EXHAUSTED NHS staff have said they are “not able to see an end” after spending more than a year treating coronavirus patients.

Critical care staff at the Royal Sussex County Hospital in Brighton said they are seeing “much sicker and much younger patients” being admitted than at any other point during the pandemic.

All 61 of the hospital’s critical care beds and full and a further 110 coronavirus patients are being treated on the wards.

Jess Canning, an ICU Nurse, told the BBC: “It’s just truly unbelievable compared to anything else that we’ve seen, especially in my time being a nurse.

“There’s also just on rhyme or reason to who gets really, really sick. We just can’t predict how they’re going to do.”

Staff said that despite the coronavirus vaccine rollout, they are still having to cope with a “stressful” workload.

The hospital's major trauma department has been relocated three times to clear the way for Covid-19 patients.

“This phase we’ve seen has been very different. They’ve been much sicker and much younger and we’ve got far more patients than we had in the first wave,” Denise Hinge, nurse consultant in critical care, told the BBC.

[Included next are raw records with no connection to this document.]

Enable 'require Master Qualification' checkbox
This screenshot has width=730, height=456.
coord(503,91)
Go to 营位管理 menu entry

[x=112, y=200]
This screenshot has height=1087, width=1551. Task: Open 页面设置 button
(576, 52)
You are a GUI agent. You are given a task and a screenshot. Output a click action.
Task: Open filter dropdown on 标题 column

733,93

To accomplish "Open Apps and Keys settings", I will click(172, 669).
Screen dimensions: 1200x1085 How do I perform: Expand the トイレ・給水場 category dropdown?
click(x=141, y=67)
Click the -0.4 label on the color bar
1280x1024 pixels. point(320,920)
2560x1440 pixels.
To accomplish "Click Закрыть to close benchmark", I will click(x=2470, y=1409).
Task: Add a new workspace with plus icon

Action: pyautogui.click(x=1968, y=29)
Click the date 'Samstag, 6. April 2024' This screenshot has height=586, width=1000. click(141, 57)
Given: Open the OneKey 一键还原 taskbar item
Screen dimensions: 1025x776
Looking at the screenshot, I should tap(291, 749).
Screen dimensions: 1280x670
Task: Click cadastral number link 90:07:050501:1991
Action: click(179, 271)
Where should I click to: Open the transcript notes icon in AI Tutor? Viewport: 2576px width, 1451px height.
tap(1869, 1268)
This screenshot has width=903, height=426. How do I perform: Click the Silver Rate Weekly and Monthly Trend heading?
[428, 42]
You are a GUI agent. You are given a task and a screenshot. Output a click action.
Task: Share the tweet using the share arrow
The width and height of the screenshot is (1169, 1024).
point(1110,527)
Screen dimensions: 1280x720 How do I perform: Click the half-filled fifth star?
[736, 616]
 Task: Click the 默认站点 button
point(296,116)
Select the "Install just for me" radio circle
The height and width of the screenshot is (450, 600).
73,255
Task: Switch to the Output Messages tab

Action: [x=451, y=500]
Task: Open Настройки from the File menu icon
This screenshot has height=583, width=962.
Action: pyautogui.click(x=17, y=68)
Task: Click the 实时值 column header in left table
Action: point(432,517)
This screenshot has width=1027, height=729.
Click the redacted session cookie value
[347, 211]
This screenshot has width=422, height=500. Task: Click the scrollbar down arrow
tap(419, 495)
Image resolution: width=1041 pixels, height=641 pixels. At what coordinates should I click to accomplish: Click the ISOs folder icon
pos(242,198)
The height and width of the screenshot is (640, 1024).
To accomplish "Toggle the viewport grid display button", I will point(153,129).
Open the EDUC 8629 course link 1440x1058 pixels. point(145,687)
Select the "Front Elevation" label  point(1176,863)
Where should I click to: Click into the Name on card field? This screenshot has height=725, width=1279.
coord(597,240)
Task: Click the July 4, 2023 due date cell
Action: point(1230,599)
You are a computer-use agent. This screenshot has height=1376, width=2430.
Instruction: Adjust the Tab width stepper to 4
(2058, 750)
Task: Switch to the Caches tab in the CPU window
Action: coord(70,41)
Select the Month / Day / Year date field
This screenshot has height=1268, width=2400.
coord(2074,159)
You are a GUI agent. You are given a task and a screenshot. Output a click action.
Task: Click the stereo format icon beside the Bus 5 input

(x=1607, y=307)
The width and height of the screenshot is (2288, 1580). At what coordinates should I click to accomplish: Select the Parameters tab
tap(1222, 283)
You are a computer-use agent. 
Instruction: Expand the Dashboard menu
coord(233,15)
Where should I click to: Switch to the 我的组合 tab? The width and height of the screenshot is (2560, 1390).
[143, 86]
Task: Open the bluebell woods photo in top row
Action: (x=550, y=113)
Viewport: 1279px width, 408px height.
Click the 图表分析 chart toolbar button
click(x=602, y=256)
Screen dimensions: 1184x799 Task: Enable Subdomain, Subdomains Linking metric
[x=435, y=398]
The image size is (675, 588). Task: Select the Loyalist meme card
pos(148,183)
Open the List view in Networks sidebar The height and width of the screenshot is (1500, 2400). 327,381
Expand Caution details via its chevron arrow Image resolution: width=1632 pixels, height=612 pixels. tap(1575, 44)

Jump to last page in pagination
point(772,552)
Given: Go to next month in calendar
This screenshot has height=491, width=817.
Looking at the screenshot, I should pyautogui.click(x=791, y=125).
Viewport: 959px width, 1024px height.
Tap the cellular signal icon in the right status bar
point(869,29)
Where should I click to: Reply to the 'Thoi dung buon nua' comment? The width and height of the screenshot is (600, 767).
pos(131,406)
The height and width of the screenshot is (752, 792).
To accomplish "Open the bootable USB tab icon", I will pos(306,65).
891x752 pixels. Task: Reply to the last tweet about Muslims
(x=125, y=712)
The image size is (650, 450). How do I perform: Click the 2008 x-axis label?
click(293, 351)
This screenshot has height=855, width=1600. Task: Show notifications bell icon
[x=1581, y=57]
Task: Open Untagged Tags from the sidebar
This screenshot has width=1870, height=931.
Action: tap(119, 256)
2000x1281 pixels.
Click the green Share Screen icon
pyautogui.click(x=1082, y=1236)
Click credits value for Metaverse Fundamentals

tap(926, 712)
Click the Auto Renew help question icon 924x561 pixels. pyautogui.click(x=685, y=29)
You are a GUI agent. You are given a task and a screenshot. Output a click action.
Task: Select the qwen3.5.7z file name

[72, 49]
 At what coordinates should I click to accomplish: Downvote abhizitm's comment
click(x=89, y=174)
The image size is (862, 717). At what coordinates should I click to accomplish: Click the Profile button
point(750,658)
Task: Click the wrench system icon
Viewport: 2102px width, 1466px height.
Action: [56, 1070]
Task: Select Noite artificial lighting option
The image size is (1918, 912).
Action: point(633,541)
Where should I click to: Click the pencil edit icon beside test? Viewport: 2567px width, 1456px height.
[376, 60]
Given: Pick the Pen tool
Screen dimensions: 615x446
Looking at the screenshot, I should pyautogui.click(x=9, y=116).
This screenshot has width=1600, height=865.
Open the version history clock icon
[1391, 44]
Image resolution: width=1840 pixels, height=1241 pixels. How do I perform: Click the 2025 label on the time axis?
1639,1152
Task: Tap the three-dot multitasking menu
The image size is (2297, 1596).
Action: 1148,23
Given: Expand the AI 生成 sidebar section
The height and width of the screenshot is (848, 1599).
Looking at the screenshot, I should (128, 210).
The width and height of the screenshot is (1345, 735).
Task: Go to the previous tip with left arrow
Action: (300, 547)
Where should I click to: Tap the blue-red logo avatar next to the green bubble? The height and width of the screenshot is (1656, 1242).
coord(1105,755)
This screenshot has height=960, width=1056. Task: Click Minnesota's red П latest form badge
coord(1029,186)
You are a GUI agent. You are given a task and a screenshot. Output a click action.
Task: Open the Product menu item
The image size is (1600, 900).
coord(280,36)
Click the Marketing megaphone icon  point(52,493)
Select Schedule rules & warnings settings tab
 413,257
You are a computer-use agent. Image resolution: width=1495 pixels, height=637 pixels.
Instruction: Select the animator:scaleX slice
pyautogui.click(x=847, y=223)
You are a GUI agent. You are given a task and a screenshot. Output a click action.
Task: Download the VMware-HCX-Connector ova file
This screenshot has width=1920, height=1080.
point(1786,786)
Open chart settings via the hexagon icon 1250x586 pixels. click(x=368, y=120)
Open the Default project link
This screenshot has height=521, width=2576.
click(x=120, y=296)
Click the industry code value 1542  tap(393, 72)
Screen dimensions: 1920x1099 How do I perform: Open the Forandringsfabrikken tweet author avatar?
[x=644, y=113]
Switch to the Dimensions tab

“I think we obviously keep hoping that we’re reaching the peak of this, it’s difficult to see how our level of patients will go down.”

Dr George Findlay, medical director at Brighton and Sussex University NHS Trust, said that preventing patients without Covid-19 from catching the virus is a priority.

He told the BBC: “Every patient’s tested on admission to hospital.

“They’re then tested regularly, at day three, day five and thereafter so we can pick up cases quickly and make sure they’re in the appropriate areas.

“All our staff are tested twice a week, so we know our staff, if they are asymptomatic but positive, they stay at home to protect patients.”

But the pressure on staff has not put an end to other routine medical appointments and surgeries, with cancer patients among those still being treated at the hospital.

Dr Sarah Westwell, Consultant Oncologist, told the BBC: “With this wave it’s very different because we haven’t stopped anything. So we’re still running breast screenings. We’re still treating with radiotherapy.

“And in actual fact, if you look at the numbers of patients we’re treating, they’re the same as pre-Covid, possibly slightly above as we’re catching up on some of that work we didn’t do earlier in the year.”